Benny Green, for some unfathomable reason, remains an underrated player (a number of his excellent Blue Note recordings, for instance, have gone out of print, which is a crime given the garbage that remains in print). No doubt the simplistic notion that Green is "merely" an Oscar Peterson clone has done his reputation damage. But given that Oscar could do it all, that's hardly an insult. Anyone who knows both players well, however, can easily hear the difference. Green's style, for instance, is more consistently funky, demonstrating his debt to other sources, such as players like Wynton Kelly and Bobby Timmons. What Peterson and Green do have in common is mainly sovereign command of their instrument, the whole encyclopedia of jazz styles at their fingertips, and an inspired knack for tight melodic playing and for swinging hard and persuasively.
On "Green's Blues," Green combines stride, swing, and post-bop styles, making for an album that is terrifically joyful and (God forbid!) entertaining. Green's playing occurs in that rare zone where there is no contradiction at all between art and entertainment. You can listen to this album a thousand times with a smile on your face, because Green isn't afraid to make his music sound good--but there is no way you can call playing on this transcendental level some kind of a sell-out. Green doesn't please the musty critics who think that recycling atonal chord clusters from the mid-sixties makes a guy an "innovator." No, Green is a different kind of "post-modern" stylist, one who feels free to draw upon what he sees as the best that the tradition has to offer and to make that into something that's his own.
Green isn't as "intellectual" or "cool" or "subtle" a player as, say, a brilliant contemporary like Brad Mehldau, who has closer affinities to Bill Evans's style. But there are complementary strengths in Green's more vigorous, muscular, extroverted approach, forged from the venerable traditions of stride, swing, and soul jazz and refined by the touch of a classically-trained player. (Interestingly enough, Mehldau and Bill Charlap, whom I take to be Green's finest contemporaries, are also classically trained.)
The fact is, there is so much liveliness, humor, and sheer instrumental panache here that this album cannot help but be an inspiration.
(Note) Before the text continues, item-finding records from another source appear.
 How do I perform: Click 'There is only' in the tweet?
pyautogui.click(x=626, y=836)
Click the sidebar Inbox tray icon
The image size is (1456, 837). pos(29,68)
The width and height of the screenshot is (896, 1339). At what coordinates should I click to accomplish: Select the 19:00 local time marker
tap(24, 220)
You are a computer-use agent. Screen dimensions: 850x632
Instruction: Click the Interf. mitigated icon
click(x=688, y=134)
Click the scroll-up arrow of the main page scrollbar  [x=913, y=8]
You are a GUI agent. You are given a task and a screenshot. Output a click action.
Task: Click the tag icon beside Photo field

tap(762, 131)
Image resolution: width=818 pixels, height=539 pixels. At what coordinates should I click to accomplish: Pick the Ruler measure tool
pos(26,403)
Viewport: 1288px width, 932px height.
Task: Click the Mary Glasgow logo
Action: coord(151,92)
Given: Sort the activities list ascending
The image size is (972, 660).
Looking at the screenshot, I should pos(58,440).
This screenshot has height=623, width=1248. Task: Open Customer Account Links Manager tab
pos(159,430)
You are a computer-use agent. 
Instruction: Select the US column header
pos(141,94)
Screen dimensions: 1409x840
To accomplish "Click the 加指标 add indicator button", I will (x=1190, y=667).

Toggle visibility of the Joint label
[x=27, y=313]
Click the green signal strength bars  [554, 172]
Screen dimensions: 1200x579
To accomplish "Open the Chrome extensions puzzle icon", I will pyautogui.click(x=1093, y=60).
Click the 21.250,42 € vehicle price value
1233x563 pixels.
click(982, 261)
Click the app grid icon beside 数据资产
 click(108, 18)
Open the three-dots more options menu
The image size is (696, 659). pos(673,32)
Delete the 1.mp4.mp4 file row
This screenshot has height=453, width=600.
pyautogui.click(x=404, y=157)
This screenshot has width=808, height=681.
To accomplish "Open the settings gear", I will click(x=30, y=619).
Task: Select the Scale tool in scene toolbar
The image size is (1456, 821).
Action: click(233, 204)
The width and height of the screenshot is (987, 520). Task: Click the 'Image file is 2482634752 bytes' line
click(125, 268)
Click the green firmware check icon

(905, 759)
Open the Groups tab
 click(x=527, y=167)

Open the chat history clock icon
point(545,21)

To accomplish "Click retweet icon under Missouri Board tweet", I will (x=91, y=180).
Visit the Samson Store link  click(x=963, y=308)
There are also all sorts of wonderful and unexpected little touches, like the way Green strums the piano strings near the beginning of "Just You, Just Me" and uses Charlie Parker's "Now's the Time" for the coda of a truly great rendition of Duke Ellington's classic "It Don't Mean a Thing" (which also uses Gershwin's "It Ain't Necessarily So" as a bridge--talk about being "alone with three giants" . . .). Hey, discover the abundant pleasures of this album for yourself!
An intense solo workout!.......2003-08-16
Benny Green is usually a relatively 'busy' player at the piano as demonstrated on the majority of his previous albums, however I disagree with the last review stating that this disc represents nothing more than a showoff. This album shows Green's command over the keyboard, in particular often exercising his stride technique. An inspired rendition of It Dont Mean A Thing is a highlight for me and I can honestly recommend this disc to any jazz lover - especially those who dig Green already.
Showmanship. Zzzz........2001-08-20
Hailed as the next coming of Oscar Peterson (as if that were an honor)(with whom he recorded a duet album), Benny Green is a technically gifted pianist who (like Oscar P) cannot seem to resist showing off and "entertaining". Although known for his blues and gospel/Horace Silver/Hamp Hawes influence, I think the Peterson disease is stronger.